Back­ing out

Many in dual-el­i­gi­ble pilot drop out, de­lay plans

Modern Healthcare - - LATE NEWS - Rich Daly

Re­al­ity is squeez­ing down what had been a mas­sive pilot pro­ject tar­get­ing the dis­pro­por­tion­ately ex­pen­sive care for Amer­i­cans en­rolled in both Medi­care and Med­i­caid. More than half of the states that ap­plied to par­tic­i­pate in the con­tro­ver­sial CMS demon­stra­tion have ei­ther dropped out or de­layed their pro­grams, ac­cord­ing to the CMS and health pol­icy ex­perts.

Among the 26 states that ap­plied to en­roll 3 mil­lion ben­e­fi­cia­ries in the CMS Fi­nan­cial Align­ment Ini­tia­tive, six have dropped out or opted for dif­fer­ent “cus­tom­ized” plans and nine have de­layed their start dates. The am­bi­tious pro­gram was au­tho­rized by the Pa­tient Pro­tec­tion and Af­ford­able Care Act.

Dual-el­i­gi­bles make up 15% of Med­i­caid en­rollees and con­sume 39% of its ex­pen­di­tures, said Me­lanie Bella, di­rec­tor of the Medi­careMed­i­caid Co­or­di­na­tion Of­fice at the CMS. Like­wise, dual-el­i­gi­bles ac­count for 18% of Medi­care ben­e­fi­cia­ries and 31% of its bud­get.

Ad­vo­cates for ben­e­fi­cia­ries and providers have crit­i­cized the state projects for their size, scope and ag­gres­sive time­frames, which had some start­ing as soon as early 2013 and the rest by Jan­uary 2014.

But none may launch this year and few by early next year. “The time­lines were al­ways too am­bi­tious; it’s tak­ing even longer to get stuff set up than they thought it would,” said Kevin Prindiville, deputy di­rec­tor of the National Se­nior Cit­i­zens Law Cen­ter.

Three states—Arizona, New Mex­ico and Ten­nessee—of­fi­cially an­nounced they are drop­ping out of the pro­gram, said Caro­line Pear­son, vice pres­i­dent at Avalere Health. Mean­while, Ore­gon, Min­nesota and Wis­con­sin are look­ing to change their pro­pos­als into ones that might fit other CMS projects, a CMS of­fi­cial said.
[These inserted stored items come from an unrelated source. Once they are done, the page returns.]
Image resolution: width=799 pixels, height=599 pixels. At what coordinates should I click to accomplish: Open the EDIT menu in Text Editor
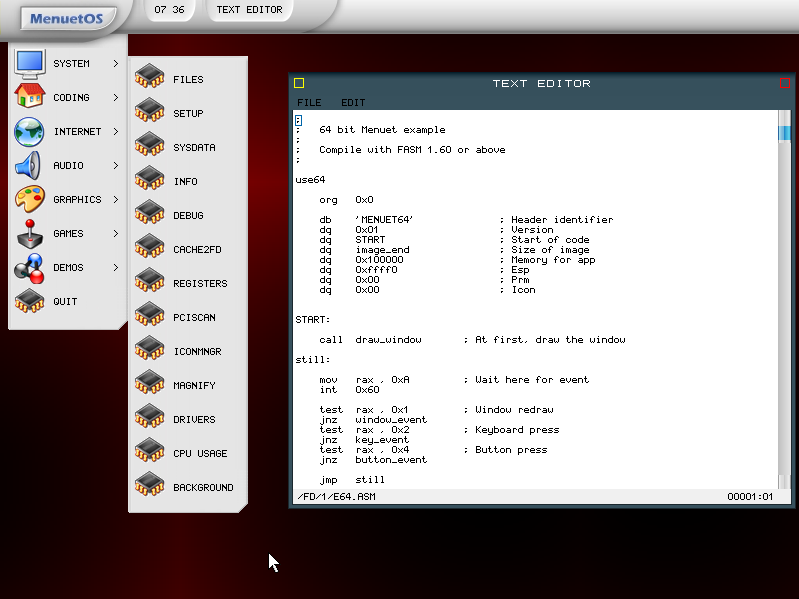[x=353, y=102]
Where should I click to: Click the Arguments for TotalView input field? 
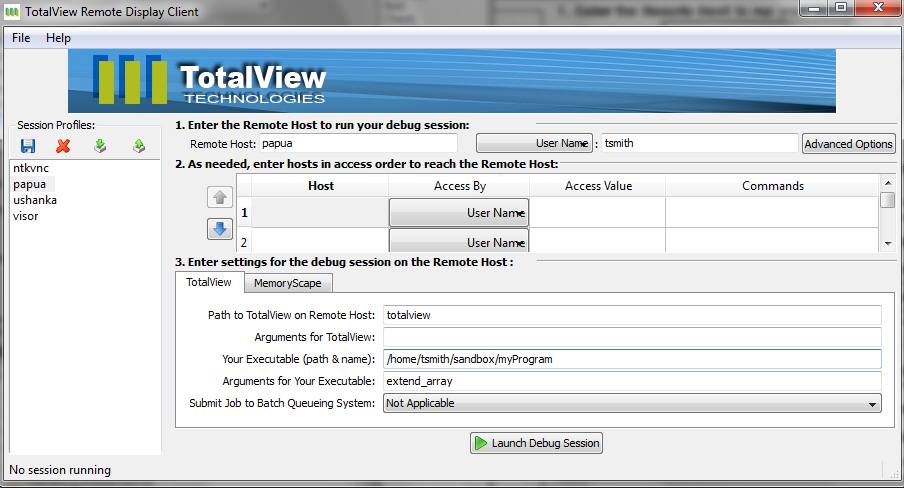[632, 337]
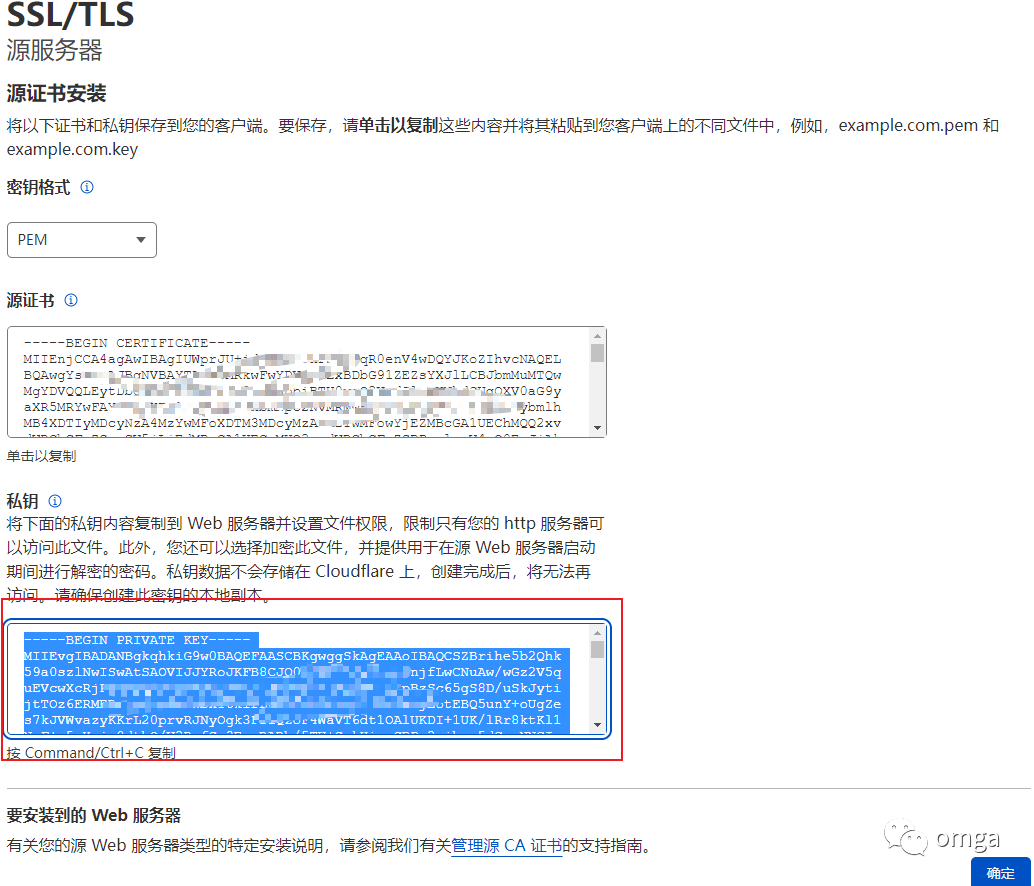Click the certificate box scrollbar up arrow
The image size is (1034, 886).
tap(598, 338)
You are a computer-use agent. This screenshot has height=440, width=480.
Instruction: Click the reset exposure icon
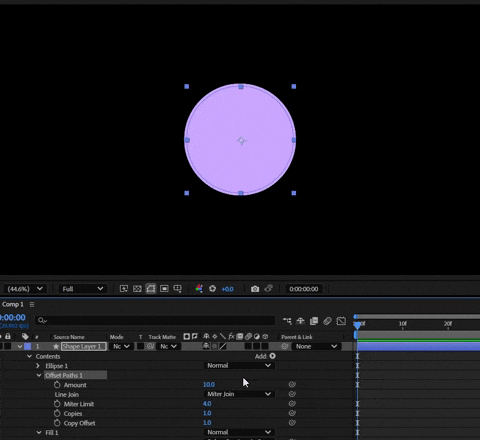pyautogui.click(x=212, y=289)
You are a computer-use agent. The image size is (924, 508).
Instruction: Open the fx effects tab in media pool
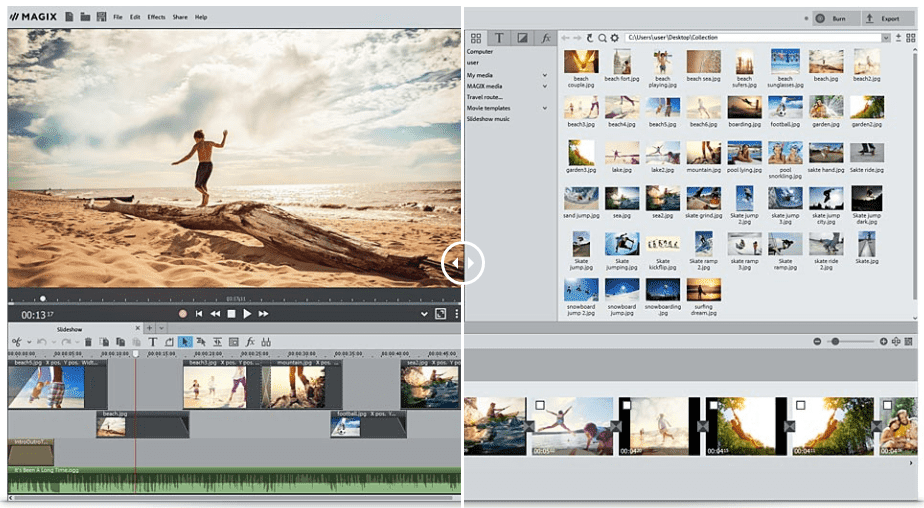(545, 38)
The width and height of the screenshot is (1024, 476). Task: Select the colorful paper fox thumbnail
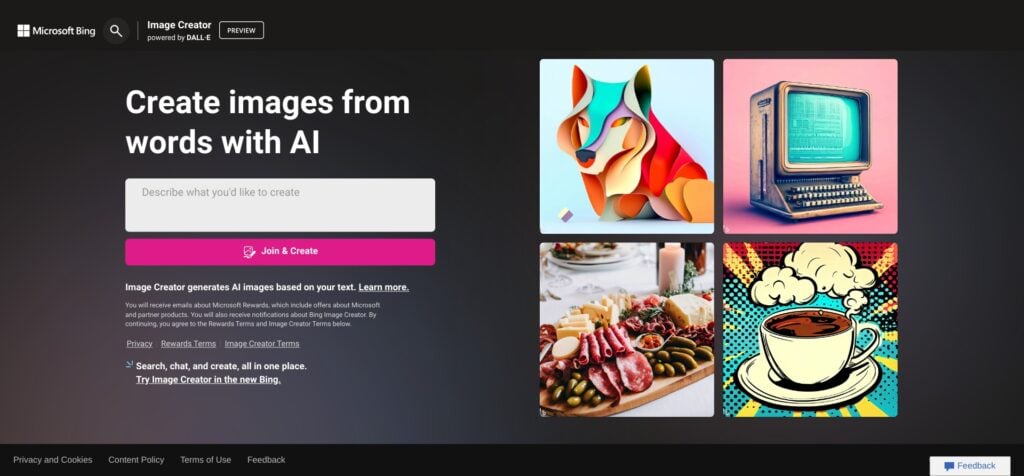pyautogui.click(x=627, y=146)
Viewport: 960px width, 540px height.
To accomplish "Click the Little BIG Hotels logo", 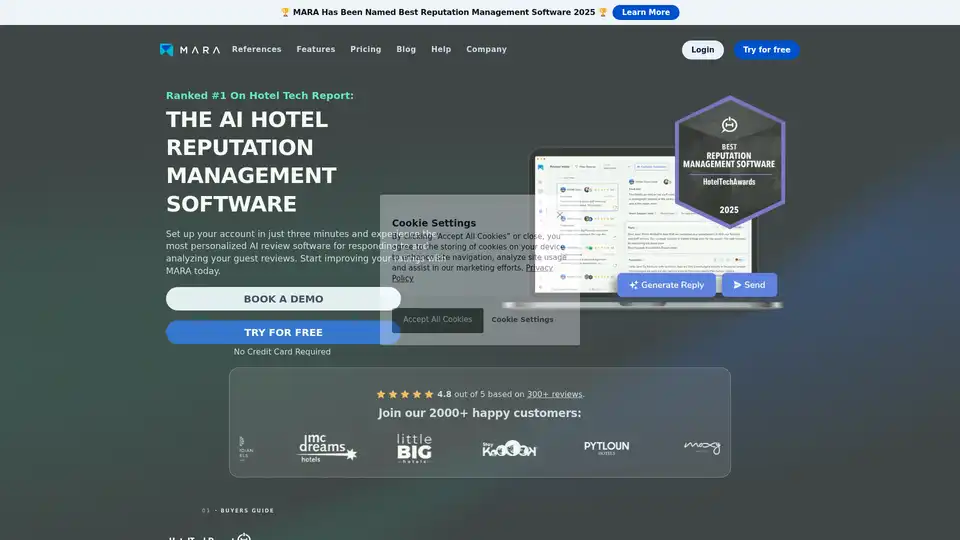I will pyautogui.click(x=414, y=448).
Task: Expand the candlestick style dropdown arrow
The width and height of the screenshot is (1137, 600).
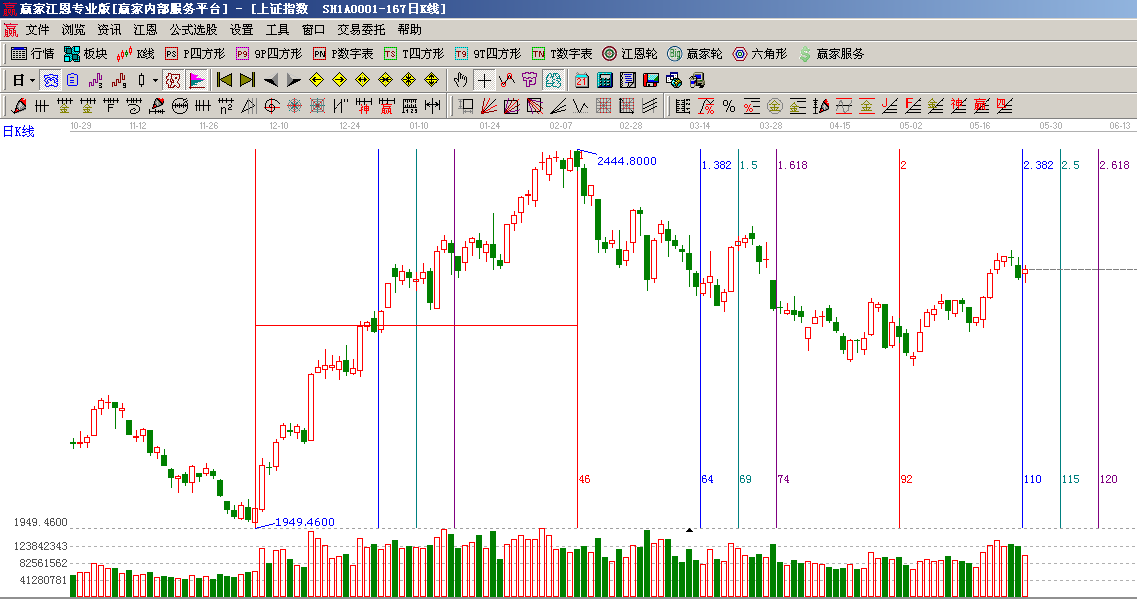Action: pos(155,80)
Nine other states have ac­knowl­edged pub­licly or to health pol­icy ex­perts that they will de­lay their pro­grams, in­clud­ing three of the six that have re­ceived CMS ap­proval to start: Cal­i­for­nia, Mas­sachusetts and Wash­ing­ton. Mean­while, Hawaii, Iowa, Michi­gan, Mis­souri, New York and Ver­mont have not re­ceived ap­proval but also plan to de­lay their start dates, ac­cord­ing to sources track­ing the demon­stra­tion.

A com­mon rea­son cited for the delays is the rate-set­ting process for in­sur­ance plans that would be re­spon­si­ble for man­ag­ing dual-el­i­gi­bles’ health to im­prove care while re­duc­ing spend­ing. “It’s taken a long time to fig­ure out what the rates are go­ing to be, and that’s an on­go­ing is­sue,” Prindiville said.

In­sur­ers dis­agreed. Joe Moser, in­terim ex­ec­u­tive di­rec­tor of Med­i­caid Health Plans for Amer­ica, said in a writ­ten state­ment that the delays chiefly stemmed from ne­go­ti­a­tions be­tween states and the CMS. “Work­ing out the pa­per­work, set­ting the rules, com­mu­ni­cat­ing the rules to health plans, and then mak­ing sure the health plans are ready to pro­vide cov­er­age has taken longer than some had hoped or ex­pected but is not sur­pris­ing to us given the scope of the un­der­tak­ing here,” Moser said.